Coraline is at its best in this middle section, before the somewhat muddled cosmology that links these twin universes begins to unravel. The film's groundbreaking animation technique—it's the first stop-motion feature film to be made in three dimensions—is uniquely suited to re-creating the sensory overload Coraline experiences as she steps into this brave new world. Unlike CGI, stop-motion animation is a tactile medium, its textures and volumes vividly palpable. The pink, gabled house in which Coraline and her parents live looks and feels like a dollhouse full of marvelous small objects (a tiny stuffed toy, a hand-stitched sweater) that the viewer wants to reach in and touch—and the subtly realized 3-D effects make that interaction with the image seem almost possible. The skinny-limbed, blue-haired Coraline and her castmates are actual dolls, figures that had to be moved against real (if computer-enhanced) backgrounds by human hands. For fans of the old Rankin-Bass holiday specials who've never quite been convinced by the shimmering gradients of computer-generated animation, this puppetry aspect of Coraline is deeply satisfying. While it's way more visually sophisticated than Rudolph the Red-Nosed Reindeer, it has a touch of that show's endearing wonkiness.

It's impossible to get into just why and how Coraline's last third falls apart without giving away too much of the story. But it's not revealing to say that Coraline's enchantment with the alternate universe needed a more gradual rate of decay for the shift to be convincing. When she discovers the real motivations of the other mother, the film abruptly turns from an allegory about childhood longing into a routine escape-from-the-bad-guy adventure (albeit one with fabulously nonroutine visuals, including a Matrix-like moment in which Coraline reaches the edges of the alternate universe and runs through a featureless, all-white no man's land). Moment by moment, the film is a font of pleasures, yet there's something about it that keeps the audience at an aesthetic remove. Like Coraline in the doppelgänger world, we swoon over all the neat stuff without ever making ourselves at home.

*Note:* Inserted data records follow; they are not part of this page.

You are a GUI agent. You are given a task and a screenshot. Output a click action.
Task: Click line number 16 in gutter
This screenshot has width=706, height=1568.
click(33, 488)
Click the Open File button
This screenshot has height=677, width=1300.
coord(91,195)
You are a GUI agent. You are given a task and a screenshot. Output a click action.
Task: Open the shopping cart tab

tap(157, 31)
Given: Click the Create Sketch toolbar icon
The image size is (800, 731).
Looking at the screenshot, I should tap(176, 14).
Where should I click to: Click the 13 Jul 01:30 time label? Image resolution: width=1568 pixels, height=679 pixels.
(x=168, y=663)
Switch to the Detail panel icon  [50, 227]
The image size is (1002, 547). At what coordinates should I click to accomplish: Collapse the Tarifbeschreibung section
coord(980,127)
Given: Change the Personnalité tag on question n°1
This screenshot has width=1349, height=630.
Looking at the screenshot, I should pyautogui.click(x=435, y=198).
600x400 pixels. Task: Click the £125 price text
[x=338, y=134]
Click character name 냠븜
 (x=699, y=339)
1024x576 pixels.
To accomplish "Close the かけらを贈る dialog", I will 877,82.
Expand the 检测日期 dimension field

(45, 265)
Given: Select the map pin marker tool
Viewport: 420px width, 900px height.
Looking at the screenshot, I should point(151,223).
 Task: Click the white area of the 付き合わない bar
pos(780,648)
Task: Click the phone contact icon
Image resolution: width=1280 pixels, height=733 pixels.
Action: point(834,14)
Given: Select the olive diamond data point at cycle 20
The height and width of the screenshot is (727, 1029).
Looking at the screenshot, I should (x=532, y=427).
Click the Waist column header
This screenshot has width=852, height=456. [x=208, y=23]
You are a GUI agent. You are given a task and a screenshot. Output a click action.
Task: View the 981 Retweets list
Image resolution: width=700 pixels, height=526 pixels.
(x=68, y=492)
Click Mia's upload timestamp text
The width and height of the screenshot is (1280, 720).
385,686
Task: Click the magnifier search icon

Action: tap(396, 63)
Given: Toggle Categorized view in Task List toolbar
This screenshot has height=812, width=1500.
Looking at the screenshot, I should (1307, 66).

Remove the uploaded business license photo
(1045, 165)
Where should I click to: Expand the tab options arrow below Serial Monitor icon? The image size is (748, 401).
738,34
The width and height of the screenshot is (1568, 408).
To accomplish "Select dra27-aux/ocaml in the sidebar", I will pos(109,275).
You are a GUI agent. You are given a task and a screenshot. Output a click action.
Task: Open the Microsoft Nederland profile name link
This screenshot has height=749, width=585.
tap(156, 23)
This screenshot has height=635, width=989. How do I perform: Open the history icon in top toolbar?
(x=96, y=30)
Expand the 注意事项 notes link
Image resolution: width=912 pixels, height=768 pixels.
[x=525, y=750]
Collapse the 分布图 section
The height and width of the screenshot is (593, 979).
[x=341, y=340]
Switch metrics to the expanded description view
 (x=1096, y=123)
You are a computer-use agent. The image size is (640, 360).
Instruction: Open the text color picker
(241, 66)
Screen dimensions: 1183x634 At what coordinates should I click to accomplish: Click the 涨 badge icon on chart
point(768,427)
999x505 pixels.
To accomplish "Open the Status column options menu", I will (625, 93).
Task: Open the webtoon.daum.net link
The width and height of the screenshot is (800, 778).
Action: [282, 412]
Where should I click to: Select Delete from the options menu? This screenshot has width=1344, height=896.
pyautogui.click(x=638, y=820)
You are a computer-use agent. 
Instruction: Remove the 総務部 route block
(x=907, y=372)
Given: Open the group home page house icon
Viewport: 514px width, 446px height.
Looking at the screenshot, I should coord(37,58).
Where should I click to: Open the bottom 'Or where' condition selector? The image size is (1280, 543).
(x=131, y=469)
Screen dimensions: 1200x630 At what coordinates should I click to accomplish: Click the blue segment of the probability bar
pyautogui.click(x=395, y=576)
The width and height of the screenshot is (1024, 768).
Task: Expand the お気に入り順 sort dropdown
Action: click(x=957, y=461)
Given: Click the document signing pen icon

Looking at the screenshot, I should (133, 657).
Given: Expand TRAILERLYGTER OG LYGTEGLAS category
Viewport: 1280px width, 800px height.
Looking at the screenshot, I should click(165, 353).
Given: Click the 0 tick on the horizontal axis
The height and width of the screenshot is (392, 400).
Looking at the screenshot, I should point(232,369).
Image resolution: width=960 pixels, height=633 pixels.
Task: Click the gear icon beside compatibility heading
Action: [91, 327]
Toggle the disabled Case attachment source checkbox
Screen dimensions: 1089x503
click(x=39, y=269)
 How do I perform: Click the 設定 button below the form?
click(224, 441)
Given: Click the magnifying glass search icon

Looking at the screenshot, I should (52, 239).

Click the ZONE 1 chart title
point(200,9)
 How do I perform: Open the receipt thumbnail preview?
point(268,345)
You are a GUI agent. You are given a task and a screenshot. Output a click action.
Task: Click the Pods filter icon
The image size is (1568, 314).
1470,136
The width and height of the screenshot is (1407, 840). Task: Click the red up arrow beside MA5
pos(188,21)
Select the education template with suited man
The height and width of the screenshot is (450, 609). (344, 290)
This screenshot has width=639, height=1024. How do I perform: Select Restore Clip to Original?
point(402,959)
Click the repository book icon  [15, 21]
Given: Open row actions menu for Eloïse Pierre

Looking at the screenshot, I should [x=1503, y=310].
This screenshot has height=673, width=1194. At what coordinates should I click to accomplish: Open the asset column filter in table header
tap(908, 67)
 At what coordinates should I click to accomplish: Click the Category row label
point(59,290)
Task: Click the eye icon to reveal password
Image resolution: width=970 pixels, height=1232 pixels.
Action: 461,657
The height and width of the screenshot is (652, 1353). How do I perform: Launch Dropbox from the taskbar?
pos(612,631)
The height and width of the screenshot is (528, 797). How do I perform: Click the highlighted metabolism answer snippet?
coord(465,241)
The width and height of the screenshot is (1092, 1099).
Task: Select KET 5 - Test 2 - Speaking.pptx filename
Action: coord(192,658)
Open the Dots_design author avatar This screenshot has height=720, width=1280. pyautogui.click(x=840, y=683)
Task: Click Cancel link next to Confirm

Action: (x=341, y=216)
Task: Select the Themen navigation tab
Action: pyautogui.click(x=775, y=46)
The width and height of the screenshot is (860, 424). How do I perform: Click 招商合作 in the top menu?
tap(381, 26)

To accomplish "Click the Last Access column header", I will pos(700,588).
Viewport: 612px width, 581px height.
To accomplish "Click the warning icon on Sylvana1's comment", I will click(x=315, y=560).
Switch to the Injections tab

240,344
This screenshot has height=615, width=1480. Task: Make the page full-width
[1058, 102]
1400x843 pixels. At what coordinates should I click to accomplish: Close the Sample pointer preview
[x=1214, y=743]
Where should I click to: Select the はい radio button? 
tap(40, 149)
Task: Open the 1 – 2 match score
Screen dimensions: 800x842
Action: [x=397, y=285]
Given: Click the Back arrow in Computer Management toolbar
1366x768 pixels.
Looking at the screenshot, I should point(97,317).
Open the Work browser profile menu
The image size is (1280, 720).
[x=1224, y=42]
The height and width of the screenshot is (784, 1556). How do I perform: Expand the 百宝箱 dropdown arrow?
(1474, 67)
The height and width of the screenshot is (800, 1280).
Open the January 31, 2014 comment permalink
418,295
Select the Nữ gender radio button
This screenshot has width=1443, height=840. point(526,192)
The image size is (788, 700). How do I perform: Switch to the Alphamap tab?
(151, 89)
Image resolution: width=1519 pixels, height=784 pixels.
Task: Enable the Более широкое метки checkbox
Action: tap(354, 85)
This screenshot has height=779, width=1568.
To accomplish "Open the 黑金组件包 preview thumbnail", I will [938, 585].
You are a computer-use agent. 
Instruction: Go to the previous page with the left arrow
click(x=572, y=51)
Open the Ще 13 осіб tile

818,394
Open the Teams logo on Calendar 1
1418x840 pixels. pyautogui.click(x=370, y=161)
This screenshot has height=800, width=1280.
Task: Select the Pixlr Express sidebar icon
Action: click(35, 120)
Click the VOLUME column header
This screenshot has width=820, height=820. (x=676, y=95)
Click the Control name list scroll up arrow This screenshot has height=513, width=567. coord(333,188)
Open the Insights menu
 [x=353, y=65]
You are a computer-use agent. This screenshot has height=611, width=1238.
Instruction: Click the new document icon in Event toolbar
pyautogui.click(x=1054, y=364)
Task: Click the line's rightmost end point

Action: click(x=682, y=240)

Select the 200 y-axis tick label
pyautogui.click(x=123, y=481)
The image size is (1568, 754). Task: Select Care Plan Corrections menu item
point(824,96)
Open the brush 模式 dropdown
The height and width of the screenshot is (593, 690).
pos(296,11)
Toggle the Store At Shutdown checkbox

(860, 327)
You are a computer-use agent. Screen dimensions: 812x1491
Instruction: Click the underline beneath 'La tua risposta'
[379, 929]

One last note: Coraline's PG rating should have come with an asterisk, specifying that it's up to each individual parent (or her psychoanalyst) to gauge whether her child is old enough to deal with the appallingly scary premise of a mother replaced by a fiendish, insatiable double bent on stealing her child's eyes. I'm 42, and I'm not sure I can handle that yet. Is there such a thing as PG-43?